Supplied material:

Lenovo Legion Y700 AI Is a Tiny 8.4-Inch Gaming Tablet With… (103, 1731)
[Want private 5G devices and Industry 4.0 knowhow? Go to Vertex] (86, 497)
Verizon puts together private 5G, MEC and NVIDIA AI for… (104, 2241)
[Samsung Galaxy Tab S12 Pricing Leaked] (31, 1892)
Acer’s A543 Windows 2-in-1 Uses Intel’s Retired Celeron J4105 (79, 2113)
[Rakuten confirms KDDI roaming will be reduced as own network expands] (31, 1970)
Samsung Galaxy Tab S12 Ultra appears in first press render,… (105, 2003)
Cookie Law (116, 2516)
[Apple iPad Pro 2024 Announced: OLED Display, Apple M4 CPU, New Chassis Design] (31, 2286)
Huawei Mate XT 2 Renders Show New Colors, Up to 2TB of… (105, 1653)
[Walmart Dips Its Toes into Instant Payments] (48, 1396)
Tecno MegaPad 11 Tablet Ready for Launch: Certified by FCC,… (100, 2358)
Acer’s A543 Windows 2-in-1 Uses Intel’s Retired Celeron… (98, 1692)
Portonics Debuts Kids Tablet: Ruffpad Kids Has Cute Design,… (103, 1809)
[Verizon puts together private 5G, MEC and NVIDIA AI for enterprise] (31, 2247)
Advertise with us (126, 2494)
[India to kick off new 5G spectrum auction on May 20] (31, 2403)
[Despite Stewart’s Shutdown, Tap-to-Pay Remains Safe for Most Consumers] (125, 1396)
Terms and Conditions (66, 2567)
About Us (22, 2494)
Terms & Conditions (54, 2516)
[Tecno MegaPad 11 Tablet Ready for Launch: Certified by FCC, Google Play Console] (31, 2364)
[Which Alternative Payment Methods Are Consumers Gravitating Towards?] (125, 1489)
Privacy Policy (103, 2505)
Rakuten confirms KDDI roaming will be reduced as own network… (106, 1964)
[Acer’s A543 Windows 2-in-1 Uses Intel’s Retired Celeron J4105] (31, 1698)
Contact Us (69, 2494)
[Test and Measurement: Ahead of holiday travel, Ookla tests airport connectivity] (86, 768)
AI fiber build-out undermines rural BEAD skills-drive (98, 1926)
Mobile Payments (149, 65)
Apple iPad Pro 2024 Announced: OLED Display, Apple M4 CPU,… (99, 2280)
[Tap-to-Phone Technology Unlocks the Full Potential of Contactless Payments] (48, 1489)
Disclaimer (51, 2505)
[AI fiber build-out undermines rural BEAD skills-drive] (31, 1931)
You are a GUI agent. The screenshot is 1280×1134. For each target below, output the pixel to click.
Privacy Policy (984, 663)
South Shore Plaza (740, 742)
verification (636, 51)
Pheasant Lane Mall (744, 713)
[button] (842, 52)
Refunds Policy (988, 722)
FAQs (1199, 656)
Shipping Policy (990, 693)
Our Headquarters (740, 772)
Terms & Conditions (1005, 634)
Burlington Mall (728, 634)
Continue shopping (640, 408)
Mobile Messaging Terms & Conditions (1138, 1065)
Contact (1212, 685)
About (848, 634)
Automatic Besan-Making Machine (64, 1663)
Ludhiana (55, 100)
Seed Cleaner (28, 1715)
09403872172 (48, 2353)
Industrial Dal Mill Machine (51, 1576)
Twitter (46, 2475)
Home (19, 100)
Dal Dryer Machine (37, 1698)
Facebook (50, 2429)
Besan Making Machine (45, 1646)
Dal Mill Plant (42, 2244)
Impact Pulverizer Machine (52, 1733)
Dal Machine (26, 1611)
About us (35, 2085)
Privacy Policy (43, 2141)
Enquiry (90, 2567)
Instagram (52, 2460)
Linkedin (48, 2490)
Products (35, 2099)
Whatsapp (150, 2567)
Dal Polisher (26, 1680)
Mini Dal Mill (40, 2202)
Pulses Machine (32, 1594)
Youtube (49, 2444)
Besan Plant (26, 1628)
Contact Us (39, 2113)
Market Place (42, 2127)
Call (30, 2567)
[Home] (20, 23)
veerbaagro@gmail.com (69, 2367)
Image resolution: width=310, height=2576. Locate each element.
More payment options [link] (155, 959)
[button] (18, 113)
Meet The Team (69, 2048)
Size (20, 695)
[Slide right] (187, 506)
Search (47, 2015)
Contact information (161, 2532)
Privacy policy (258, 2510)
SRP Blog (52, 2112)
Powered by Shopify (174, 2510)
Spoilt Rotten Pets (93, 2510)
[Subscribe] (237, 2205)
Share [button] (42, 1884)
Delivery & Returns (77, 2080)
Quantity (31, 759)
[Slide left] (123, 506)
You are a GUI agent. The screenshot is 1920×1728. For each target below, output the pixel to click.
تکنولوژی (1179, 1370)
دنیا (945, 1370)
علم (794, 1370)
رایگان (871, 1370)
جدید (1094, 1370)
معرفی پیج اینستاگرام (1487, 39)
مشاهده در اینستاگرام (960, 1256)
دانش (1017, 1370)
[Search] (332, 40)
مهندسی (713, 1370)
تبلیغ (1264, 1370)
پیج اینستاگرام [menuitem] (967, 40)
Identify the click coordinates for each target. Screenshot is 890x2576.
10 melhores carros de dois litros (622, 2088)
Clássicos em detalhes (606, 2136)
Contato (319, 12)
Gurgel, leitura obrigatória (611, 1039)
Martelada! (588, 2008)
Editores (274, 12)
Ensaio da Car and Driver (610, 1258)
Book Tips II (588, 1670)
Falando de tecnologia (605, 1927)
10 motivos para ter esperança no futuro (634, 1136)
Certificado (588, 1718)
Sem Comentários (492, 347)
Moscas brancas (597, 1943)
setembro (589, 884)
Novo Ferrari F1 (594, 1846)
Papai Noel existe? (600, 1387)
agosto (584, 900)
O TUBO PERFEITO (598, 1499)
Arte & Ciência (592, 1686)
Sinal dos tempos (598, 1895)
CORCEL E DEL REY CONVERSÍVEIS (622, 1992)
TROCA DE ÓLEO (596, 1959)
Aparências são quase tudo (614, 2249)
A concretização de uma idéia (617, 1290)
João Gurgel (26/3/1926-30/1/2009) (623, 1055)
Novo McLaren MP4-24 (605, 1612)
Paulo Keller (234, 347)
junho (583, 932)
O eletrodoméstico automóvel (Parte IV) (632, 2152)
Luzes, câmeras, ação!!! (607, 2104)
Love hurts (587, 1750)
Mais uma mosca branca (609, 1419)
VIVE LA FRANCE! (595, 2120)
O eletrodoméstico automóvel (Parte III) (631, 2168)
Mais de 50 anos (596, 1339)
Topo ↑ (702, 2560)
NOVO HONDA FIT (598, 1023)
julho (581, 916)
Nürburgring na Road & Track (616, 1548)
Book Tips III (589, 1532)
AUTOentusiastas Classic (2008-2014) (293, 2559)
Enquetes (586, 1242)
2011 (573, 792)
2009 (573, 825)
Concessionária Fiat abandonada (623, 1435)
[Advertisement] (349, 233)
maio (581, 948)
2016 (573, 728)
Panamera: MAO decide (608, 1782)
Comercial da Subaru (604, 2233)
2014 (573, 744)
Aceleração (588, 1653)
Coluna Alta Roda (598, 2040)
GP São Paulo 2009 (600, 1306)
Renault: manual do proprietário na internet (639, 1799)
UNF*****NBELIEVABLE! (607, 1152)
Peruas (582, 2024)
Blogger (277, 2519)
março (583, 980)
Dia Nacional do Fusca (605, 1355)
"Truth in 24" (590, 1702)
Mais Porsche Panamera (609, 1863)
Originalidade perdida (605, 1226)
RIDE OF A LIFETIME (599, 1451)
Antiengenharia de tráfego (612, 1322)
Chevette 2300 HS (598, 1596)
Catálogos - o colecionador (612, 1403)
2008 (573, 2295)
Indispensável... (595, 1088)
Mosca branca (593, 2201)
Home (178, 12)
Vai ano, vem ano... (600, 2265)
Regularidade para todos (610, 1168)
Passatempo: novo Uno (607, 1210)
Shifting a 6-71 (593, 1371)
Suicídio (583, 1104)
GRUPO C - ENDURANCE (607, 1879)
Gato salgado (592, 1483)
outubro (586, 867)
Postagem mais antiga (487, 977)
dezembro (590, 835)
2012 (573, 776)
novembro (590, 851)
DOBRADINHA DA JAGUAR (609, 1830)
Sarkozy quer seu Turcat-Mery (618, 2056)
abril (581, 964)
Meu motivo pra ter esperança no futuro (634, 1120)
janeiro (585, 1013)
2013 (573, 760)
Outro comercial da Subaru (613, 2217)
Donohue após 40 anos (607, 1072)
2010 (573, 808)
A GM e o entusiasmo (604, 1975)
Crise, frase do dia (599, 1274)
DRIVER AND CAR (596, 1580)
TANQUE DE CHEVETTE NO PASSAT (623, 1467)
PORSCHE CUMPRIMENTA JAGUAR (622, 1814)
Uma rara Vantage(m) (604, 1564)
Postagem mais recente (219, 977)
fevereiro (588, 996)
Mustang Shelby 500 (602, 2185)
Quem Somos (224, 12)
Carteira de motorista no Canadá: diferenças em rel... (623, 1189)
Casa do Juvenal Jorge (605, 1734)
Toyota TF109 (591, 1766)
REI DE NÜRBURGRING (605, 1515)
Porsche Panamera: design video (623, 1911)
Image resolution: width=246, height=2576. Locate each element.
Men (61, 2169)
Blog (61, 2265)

To do: For the material above, reproduce exactly the lines from the line with "About Us (22, 2494)" to the line with "Facebook (50, 2429)", inclusive, and exclude all others.

Answer for this exercise:
About Us (22, 2494)
Terms & Conditions (54, 2516)
[Tecno MegaPad 11 Tablet Ready for Launch: Certified by FCC, Google Play Console] (31, 2364)
[Which Alternative Payment Methods Are Consumers Gravitating Towards?] (125, 1489)
Privacy Policy (103, 2505)
Rakuten confirms KDDI roaming will be reduced as own network… (106, 1964)
[Acer’s A543 Windows 2-in-1 Uses Intel’s Retired Celeron J4105] (31, 1698)
Contact Us (69, 2494)
[Test and Measurement: Ahead of holiday travel, Ookla tests airport connectivity] (86, 768)
AI fiber build-out undermines rural BEAD skills-drive (98, 1926)
Mobile Payments (149, 65)
Apple iPad Pro 2024 Announced: OLED Display, Apple M4 CPU,… (99, 2280)
[Tap-to-Phone Technology Unlocks the Full Potential of Contactless Payments] (48, 1489)
Disclaimer (51, 2505)
[AI fiber build-out undermines rural BEAD skills-drive] (31, 1931)
You are a GUI agent. The screenshot is 1280×1134. For each target below, output the pixel to click.
Privacy Policy (984, 663)
South Shore Plaza (740, 742)
verification (636, 51)
Pheasant Lane Mall (744, 713)
[button] (842, 52)
Refunds Policy (988, 722)
FAQs (1199, 656)
Shipping Policy (990, 693)
Our Headquarters (740, 772)
Terms & Conditions (1005, 634)
Burlington Mall (728, 634)
Continue shopping (640, 408)
Mobile Messaging Terms & Conditions (1138, 1065)
Contact (1212, 685)
About (848, 634)
Automatic Besan-Making Machine (64, 1663)
Ludhiana (55, 100)
Seed Cleaner (28, 1715)
09403872172 (48, 2353)
Industrial Dal Mill Machine (51, 1576)
Twitter (46, 2475)
Home (19, 100)
Dal Dryer Machine (37, 1698)
Facebook (50, 2429)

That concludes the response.